The Devil's Post Pile got its name from some dramatic volcanic action that had occurred there millions of years ago, resulting in a massive upthrusting of stone shafts that looked like an array of Brobdignagian fenceposts. Even more exciting was the pumice that lay everywhere - puffy volcanic rock that floated when you put it in the river.

Floating rocks!

Charlie Brown was a boy a lot like me - about my age and, like me, living in a highly self-contained neighborhood community of children. Like me, he was in the early years of school, and, like me, his emotional life seemed to be a somewhat perplexing mix of happiness and melancholy. The other kids liked him, yet often he wasn't sure if they liked him enough.

Charlie Brown lived inside a paperback book my parents had bought me, simply titled “Peanuts," a collection of the daily strips Charles Schulz had been producing since 1950.

Getting to know Charlie Brown through repeated re-readings, I may have felt some pangs of guilt over the fact that I was two-timing old friends of mine named Churchy la Femme and Howland Owl.

Churchy and Howland were characters I already knew extremely well from paperback books of Pogo comic strips written and drawn by Walt Kelly, who, like Schulz, had begun his daily newspaper labors around the time I was born.

Pogo's world was in many ways the diametric opposite of Charlie Brown's. Charlie Brown and his friends (except Snoopy the beagle) were human, while Pogo himself was a possum and his friends were all animals - Churchy the turtle, Albert the cigar-smoking alligator, Beauregard the dog, Mamselle Hepzibah the skunk. And while Charlie Brown lived in a perfectly conventional post-war American neighborhood, Pogo and his pals lived in the lush expanse of the Okefenokee Swamp, somewhere in the borderlands of Florida and Georgia.

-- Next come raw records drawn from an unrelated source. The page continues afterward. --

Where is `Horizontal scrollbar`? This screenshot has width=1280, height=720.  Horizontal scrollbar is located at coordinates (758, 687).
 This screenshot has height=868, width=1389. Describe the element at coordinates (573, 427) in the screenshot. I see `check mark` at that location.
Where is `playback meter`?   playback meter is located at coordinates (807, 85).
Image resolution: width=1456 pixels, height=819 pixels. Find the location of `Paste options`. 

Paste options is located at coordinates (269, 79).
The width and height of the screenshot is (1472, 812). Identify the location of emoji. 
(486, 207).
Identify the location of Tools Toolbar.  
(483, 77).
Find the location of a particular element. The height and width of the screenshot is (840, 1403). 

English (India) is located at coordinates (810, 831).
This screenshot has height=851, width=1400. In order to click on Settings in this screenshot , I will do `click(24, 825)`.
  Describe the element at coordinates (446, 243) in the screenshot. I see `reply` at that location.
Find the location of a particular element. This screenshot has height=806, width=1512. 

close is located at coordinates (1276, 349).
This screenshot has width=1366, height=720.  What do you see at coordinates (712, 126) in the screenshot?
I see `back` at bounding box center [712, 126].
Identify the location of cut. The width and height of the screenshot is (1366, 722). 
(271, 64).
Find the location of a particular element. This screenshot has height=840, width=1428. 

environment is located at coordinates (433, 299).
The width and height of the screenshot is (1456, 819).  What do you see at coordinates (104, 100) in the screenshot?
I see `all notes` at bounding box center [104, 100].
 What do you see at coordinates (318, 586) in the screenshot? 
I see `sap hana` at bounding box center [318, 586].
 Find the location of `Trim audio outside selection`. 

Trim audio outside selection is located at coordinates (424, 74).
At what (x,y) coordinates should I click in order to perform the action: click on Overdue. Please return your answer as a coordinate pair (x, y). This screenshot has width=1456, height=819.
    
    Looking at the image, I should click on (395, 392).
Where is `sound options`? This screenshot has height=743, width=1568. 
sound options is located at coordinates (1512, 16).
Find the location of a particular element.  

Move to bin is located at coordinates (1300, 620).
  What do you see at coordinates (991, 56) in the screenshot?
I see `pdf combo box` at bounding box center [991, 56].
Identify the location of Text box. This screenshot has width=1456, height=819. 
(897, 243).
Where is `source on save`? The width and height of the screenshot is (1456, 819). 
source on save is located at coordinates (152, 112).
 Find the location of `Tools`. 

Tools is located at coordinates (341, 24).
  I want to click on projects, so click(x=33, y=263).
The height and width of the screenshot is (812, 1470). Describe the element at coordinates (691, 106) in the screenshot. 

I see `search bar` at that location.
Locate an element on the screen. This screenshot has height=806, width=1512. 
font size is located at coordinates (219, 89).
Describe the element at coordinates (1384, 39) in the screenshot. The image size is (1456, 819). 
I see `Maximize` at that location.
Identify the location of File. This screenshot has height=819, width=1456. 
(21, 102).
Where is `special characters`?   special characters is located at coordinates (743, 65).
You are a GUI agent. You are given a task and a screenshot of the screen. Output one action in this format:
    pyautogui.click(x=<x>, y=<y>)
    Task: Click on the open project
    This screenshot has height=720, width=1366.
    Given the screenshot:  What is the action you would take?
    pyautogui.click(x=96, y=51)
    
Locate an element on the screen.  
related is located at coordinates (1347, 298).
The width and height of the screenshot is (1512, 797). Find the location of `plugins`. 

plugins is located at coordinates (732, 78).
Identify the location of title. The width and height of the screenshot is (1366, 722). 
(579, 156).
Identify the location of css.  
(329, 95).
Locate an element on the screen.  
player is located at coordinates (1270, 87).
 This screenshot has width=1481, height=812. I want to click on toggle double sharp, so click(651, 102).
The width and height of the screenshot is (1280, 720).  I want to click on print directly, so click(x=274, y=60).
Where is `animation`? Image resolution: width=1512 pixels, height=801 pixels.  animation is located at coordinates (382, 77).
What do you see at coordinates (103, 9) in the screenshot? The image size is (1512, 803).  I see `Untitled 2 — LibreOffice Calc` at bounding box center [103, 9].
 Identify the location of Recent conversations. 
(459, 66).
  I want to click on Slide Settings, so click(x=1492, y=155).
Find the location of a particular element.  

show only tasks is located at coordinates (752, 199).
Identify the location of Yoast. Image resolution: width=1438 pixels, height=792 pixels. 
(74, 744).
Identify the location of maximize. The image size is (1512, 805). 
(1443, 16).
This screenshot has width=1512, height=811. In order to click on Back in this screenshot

Charlie Brown and the other Peanuts children spoke in grammatical, economic English, one or two short sentences per panel. Pogo himself was a marsupial of few words, but his swamp compatriots were given to speaking in fractured run-on sentences fraught with slang that seemed to evolve from one panel to the next.

In a sense, Kelly's critters had taught me how to read. I was so fascinated by their print antics in my pre-literate stage that I forced grownups to read me the words over and over again until I had them memorized.

Charlie Brown and I became pals there at the Devil's Post Pile, but a bit later, when Schulz introduced a character called Linus who had a bossy sister, a philosophical turn of mind, hair that wouldn't comb and a ratty old blanket he wouldn't let go of, I really found my soulmate.

But then a very strange thing happened. I became an adolescent, a college student, a young adult and a middle-aged adult, while Charlie Brown, Linus, Lucy and the others stayed the same - forever children.

Then, just as I was preparing myself mentally for my 50th birthday, Charles Schulz announced that he would retire the strip due to illness.

I had lost Walt Kelly and his creations many years earlier. But maybe it was no accident that in the last year or so, after long ago having lost the habit of reading daily comic strips, I rediscovered Peanuts and paid dally visits to that old neighborhood.

Which left me with one perception: Charles Schulz was the best. Right to the end, his boys and girls proved sweet and true to themselves while their creator danced them through the panels of their world with effortless grace.

On the afternoon of my 50th birthday, I lay down for a nap and turned to Peanuts in the newspaper. Linus and Lucy's little brother, Rerun, who shares with Linus the uncombable-hair gene, discovered a basketball in the snow, picked it up and took it inside. "So when you get older," Rerun said to the ball, sitting with it in a comfy chair, "maybe I'll take you to a nice warm gymnasium."

I laughed out loud. A few minutes later, the book on Australian prehistory I was reading dropped out of my hands and I fell asleep under the ratty old blanket my wife can't convince me to get rid of, and I dreamed about rocks floating on a river in California.

Roger Anderson is arts and entertainment editor at Scripps Howard News Service.